Collected data:
******

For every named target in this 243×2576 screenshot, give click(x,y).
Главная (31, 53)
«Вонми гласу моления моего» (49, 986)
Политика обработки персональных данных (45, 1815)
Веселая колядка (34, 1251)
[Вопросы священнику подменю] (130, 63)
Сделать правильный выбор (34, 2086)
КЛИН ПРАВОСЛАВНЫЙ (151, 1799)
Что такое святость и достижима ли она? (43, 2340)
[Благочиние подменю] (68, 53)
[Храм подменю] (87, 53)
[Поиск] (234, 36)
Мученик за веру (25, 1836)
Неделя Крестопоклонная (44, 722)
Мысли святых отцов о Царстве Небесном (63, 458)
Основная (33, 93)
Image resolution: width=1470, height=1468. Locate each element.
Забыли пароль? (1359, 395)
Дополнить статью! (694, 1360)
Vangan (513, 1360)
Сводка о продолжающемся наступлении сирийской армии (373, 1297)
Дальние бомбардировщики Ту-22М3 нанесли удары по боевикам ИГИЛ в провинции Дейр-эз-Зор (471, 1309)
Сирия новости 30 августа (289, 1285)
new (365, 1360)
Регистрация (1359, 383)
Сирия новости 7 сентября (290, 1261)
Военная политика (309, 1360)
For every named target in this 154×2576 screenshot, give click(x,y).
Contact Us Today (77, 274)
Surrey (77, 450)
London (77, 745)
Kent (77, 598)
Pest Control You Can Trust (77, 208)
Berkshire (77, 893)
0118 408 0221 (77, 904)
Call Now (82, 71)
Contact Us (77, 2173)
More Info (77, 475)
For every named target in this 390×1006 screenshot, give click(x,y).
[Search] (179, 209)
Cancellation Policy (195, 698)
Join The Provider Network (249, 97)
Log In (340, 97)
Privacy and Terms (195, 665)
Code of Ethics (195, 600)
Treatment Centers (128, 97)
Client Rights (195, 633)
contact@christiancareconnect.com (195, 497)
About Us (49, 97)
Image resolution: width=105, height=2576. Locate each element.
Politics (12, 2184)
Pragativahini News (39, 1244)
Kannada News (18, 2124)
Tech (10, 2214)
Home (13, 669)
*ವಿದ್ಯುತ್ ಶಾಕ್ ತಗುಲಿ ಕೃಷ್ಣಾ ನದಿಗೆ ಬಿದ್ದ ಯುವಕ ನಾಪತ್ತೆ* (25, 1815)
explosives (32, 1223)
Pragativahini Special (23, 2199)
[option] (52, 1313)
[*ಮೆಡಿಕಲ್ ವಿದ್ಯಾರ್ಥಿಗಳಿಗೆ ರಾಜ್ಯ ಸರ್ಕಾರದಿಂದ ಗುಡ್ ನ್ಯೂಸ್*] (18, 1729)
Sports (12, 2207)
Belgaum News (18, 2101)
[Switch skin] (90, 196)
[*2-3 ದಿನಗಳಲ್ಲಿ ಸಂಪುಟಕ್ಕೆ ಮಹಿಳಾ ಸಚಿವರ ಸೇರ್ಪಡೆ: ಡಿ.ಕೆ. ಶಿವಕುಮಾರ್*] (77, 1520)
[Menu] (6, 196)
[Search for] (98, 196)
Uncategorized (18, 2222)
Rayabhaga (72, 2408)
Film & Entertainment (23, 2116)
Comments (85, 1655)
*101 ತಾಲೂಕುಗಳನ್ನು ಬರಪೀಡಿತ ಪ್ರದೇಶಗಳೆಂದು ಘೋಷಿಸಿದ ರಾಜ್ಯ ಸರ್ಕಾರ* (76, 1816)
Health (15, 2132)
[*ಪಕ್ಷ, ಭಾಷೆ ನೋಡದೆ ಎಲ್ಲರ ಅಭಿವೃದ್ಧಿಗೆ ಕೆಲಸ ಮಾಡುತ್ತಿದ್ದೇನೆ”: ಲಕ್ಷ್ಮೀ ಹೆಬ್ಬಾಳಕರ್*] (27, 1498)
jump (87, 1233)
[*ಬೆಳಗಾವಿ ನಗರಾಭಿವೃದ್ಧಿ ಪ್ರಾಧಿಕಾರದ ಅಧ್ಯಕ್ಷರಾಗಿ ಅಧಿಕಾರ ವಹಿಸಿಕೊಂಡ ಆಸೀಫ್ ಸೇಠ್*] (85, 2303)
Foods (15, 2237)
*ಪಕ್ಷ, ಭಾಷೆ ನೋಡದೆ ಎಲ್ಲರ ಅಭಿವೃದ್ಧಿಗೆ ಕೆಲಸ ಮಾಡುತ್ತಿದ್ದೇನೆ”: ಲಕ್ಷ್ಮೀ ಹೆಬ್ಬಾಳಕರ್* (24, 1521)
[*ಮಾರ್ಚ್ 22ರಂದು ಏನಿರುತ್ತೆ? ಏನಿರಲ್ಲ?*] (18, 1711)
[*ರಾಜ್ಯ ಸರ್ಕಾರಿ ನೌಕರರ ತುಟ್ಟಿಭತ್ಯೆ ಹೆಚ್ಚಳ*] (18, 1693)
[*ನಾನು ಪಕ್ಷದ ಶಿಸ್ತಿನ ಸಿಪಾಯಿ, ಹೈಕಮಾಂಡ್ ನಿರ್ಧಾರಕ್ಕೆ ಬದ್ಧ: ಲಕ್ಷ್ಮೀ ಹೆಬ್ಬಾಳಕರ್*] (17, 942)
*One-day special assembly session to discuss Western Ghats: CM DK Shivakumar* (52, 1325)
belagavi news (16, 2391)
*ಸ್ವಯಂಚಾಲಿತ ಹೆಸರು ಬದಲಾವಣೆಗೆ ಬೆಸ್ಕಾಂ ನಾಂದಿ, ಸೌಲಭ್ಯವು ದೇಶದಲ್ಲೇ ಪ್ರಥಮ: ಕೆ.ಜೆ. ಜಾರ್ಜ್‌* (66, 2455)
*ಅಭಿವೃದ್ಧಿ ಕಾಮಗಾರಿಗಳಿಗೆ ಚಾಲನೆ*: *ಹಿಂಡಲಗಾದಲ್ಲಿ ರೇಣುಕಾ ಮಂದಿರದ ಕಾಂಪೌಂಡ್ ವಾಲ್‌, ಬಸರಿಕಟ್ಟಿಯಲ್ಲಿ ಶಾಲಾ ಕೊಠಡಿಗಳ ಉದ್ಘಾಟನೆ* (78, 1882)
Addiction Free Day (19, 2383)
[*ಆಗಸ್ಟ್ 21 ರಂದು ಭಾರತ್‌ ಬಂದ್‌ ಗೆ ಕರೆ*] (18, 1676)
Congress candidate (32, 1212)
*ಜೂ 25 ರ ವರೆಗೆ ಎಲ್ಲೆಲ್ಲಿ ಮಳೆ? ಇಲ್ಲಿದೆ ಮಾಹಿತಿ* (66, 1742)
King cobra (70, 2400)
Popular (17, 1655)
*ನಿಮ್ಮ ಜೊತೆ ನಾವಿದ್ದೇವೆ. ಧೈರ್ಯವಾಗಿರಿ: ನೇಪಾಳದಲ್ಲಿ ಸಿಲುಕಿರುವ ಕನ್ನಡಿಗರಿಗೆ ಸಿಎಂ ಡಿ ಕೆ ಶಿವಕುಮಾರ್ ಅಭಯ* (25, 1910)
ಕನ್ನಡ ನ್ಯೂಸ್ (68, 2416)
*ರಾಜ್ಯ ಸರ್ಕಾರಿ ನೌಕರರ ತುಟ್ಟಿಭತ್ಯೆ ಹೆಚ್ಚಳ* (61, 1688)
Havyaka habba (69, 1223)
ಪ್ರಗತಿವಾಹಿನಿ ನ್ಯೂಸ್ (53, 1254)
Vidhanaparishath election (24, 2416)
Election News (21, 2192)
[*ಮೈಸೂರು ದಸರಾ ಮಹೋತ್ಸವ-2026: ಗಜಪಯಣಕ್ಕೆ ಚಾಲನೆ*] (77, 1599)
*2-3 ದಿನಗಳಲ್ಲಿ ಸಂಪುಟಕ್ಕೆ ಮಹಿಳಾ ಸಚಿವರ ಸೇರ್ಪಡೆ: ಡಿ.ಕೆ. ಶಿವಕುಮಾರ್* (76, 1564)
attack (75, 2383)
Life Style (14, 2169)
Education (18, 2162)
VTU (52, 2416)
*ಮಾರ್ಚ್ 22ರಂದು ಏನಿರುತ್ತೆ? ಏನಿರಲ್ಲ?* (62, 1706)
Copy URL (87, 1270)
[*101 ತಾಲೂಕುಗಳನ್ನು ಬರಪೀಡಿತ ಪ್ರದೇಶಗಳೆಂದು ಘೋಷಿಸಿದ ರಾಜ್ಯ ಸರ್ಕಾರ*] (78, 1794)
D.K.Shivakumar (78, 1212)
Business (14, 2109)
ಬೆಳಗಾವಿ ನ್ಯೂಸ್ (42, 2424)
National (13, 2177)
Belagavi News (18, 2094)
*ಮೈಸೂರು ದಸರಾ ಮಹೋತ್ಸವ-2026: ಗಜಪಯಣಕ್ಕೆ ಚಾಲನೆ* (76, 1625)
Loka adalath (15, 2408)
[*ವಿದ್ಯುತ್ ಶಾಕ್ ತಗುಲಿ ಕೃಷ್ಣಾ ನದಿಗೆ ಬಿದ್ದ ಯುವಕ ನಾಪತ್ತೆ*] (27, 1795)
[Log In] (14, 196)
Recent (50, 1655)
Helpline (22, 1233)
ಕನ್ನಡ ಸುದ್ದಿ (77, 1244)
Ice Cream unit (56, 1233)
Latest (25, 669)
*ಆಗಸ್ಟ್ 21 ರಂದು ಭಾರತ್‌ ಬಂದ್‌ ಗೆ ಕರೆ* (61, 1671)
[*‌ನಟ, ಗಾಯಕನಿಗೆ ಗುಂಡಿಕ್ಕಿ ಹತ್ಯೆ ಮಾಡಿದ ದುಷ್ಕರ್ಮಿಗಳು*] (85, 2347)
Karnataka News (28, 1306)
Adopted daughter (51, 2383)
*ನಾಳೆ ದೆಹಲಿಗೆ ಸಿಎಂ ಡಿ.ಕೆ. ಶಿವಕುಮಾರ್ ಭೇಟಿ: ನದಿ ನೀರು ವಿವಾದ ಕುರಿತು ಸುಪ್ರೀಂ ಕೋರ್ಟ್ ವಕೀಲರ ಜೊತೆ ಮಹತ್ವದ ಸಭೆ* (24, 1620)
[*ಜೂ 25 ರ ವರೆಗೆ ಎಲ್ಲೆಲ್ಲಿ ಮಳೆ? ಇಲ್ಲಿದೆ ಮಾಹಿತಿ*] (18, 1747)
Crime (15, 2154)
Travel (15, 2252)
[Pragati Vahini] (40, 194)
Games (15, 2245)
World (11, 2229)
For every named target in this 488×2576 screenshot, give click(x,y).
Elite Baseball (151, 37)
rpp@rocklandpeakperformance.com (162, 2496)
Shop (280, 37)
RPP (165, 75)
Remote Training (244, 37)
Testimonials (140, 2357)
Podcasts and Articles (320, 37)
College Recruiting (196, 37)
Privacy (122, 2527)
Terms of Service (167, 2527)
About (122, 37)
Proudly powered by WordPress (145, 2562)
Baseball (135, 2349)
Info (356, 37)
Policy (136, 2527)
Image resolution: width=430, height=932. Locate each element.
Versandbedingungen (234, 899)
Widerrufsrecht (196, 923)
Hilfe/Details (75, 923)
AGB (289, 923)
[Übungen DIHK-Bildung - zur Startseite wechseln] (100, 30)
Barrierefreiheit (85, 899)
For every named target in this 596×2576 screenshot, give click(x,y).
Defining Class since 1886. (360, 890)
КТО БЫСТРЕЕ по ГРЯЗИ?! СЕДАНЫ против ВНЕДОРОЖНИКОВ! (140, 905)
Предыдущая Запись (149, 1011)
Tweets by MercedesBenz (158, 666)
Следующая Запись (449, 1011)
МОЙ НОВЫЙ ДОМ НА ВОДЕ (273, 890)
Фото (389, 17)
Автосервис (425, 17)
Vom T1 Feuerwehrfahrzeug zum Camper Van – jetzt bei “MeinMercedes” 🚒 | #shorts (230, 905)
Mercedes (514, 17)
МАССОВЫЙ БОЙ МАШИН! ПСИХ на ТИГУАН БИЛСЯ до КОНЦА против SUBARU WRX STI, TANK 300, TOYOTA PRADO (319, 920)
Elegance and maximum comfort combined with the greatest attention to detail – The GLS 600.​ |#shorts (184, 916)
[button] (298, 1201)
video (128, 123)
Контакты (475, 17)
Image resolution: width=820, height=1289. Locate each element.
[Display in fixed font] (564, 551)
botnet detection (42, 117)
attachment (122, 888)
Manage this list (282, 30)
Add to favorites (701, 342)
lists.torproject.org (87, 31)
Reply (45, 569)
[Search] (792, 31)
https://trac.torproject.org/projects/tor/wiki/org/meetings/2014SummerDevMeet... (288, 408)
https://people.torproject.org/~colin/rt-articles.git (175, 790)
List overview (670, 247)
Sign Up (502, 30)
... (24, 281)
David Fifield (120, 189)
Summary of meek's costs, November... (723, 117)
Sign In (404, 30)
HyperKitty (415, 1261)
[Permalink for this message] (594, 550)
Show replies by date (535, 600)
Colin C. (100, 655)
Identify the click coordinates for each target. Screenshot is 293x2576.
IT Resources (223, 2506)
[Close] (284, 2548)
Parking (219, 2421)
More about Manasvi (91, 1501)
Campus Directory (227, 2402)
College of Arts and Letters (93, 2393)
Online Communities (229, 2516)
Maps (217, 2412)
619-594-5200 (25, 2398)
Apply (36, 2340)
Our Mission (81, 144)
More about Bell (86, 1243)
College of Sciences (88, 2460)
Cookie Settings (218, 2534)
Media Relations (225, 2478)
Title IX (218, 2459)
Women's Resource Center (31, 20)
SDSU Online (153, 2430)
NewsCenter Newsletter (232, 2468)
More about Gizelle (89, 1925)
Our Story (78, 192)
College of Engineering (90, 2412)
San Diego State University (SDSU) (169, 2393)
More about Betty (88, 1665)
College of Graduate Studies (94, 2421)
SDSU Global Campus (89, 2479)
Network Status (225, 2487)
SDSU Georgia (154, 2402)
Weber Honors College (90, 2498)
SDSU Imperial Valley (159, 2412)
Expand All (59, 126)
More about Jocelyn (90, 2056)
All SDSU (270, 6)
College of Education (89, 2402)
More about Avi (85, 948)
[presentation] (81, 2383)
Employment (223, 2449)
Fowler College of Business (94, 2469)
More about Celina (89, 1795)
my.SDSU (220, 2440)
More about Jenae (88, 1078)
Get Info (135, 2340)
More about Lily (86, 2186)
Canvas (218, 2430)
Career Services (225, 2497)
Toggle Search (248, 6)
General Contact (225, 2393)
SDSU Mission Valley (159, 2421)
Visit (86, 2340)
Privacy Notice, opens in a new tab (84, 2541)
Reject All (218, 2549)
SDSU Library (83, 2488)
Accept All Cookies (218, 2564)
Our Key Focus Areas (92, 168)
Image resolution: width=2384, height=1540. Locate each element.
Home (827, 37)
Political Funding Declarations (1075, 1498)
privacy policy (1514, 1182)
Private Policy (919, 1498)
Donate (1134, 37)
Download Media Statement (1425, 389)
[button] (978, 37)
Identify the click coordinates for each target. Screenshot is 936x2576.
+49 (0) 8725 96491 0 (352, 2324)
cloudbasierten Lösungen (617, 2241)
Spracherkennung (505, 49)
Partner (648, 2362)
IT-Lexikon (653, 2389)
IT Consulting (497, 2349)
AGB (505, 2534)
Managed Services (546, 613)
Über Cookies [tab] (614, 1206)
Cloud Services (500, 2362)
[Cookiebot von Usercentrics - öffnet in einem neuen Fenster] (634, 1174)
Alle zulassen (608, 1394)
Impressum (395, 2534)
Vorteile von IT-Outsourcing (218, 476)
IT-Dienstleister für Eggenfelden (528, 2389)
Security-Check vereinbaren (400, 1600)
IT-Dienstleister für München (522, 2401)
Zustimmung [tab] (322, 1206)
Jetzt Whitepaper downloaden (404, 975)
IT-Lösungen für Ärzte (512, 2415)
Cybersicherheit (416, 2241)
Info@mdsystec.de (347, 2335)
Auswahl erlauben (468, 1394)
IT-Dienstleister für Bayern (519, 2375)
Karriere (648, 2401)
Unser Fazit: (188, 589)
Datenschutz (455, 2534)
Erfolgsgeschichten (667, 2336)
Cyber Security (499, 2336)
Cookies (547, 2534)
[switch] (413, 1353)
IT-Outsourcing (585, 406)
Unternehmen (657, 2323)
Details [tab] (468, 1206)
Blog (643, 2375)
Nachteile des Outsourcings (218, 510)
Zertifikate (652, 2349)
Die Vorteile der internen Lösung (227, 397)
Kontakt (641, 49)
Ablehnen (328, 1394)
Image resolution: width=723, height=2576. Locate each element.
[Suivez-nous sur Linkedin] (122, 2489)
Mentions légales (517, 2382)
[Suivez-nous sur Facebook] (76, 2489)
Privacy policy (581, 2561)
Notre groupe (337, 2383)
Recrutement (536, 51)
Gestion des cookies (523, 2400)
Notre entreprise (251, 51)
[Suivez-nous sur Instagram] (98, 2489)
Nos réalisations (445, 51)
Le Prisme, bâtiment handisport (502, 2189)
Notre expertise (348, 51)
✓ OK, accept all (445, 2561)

******

- _TRY IT_
How many lines of the data above include the word "Shivakumar"? Only that number should be returned.

- _WRITTEN SOLUTION_
2